According to an embodiment, a method according to various embodiments of the disclosure may be included and provided in a computer program product. The computer program product may be traded as a product between a seller and a buyer. The computer program product may be distributed in the form of a machine-readable storage medium (e.g., compact disc read only memory (CD-ROM)), or be distributed (e.g., downloaded or uploaded) online via an application store (e.g., PlayStore™), or between two user devices (e.g., smart phones) directly. If distributed online, at least part of the computer program product may be temporarily generated or at least temporarily stored in the machine-readable storage medium, such as memory of the manufacturer's server, a server of the application store, or a relay server.

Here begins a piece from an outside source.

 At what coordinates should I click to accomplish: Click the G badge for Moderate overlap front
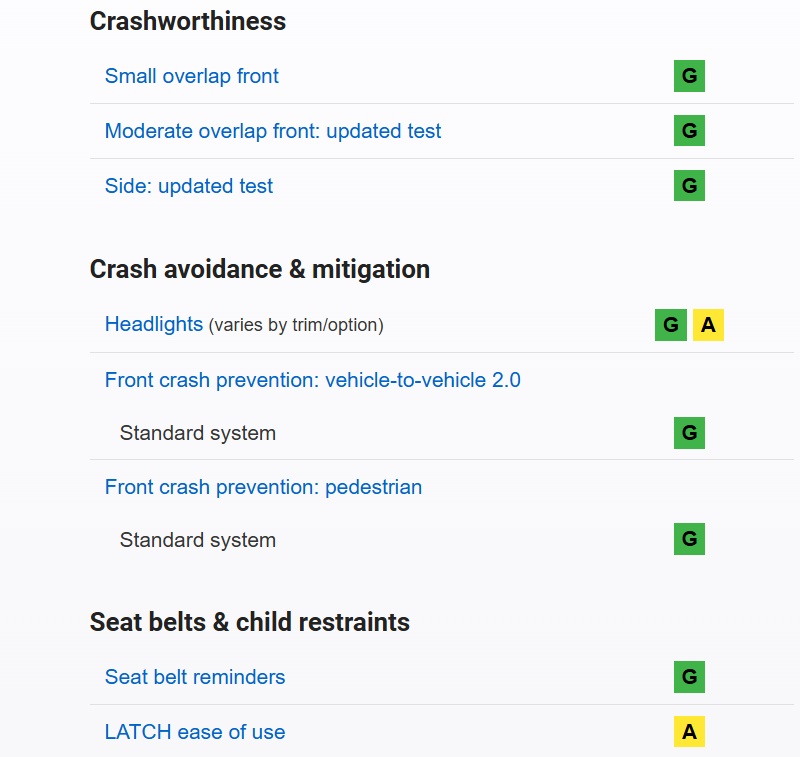tap(689, 131)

According to various embodiments, each component (e.g., a module or a program) of the above-described components may include a single entity or multiple entities, and some of the multiple entities may be separately disposed in different components. According to various embodiments, one or more of the above-described components may be omitted, or one or more other components may be added. Alternatively or additionally, a plurality of components (e.g., modules or programs) may be integrated into a single component. In such a case, according to various embodiments, the integrated component may still perform one or more functions of each of the plurality of components in the same or similar manner as they are performed by a corresponding one of the plurality of components before the integration. According to various embodiments, operations performed by the module, the program, or another component may be carried out sequentially, in parallel, repeatedly, or heuristically, or one or more of the operations may be executed in a different order or omitted, or one or more other operations may be added.

It will be appreciated that various embodiments of the disclosure according to the claims and description in the specification can be realized in the form of hardware, software or a combination of hardware and software.

Any such software may be stored in non-transitory computer readable storage media. The non-transitory computer readable storage media store one or more computer programs (software modules), the one or more computer programs include computer-executable instructions that, when executed by one or more processors of an electronic device individually or collectively, cause the electronic device to perform a method of the disclosure.

Any such software may be stored in the form of volatile or non-volatile storage such as, for example, a storage device like read only memory (ROM), whether erasable or rewritable or not, or in the form of memory such as, for example, random access memory (RAM), memory chips, device or integrated circuits or on an optically or magnetically readable medium such as, for example, a compact disk (CD), digital versatile disc (DVD), magnetic disk or magnetic tape or the like. It will be appreciated that the storage devices and storage media are various embodiments of non-transitory machine-readable storage that are suitable for storing a computer program or computer programs comprising instructions that, when executed, implement various embodiments of the disclosure. Accordingly, various embodiments provide a program comprising code for implementing apparatus or a method as claimed in any one of the claims of this specification and a non-transitory machine-readable storage storing such a program.

While the disclosure has been shown and described with reference to various embodiments thereof, it will be understood by those skilled in the art that various changes in form and details may be made therein without departing from the spirit and scope of the disclosure as defined by the appended claims and their equivalents.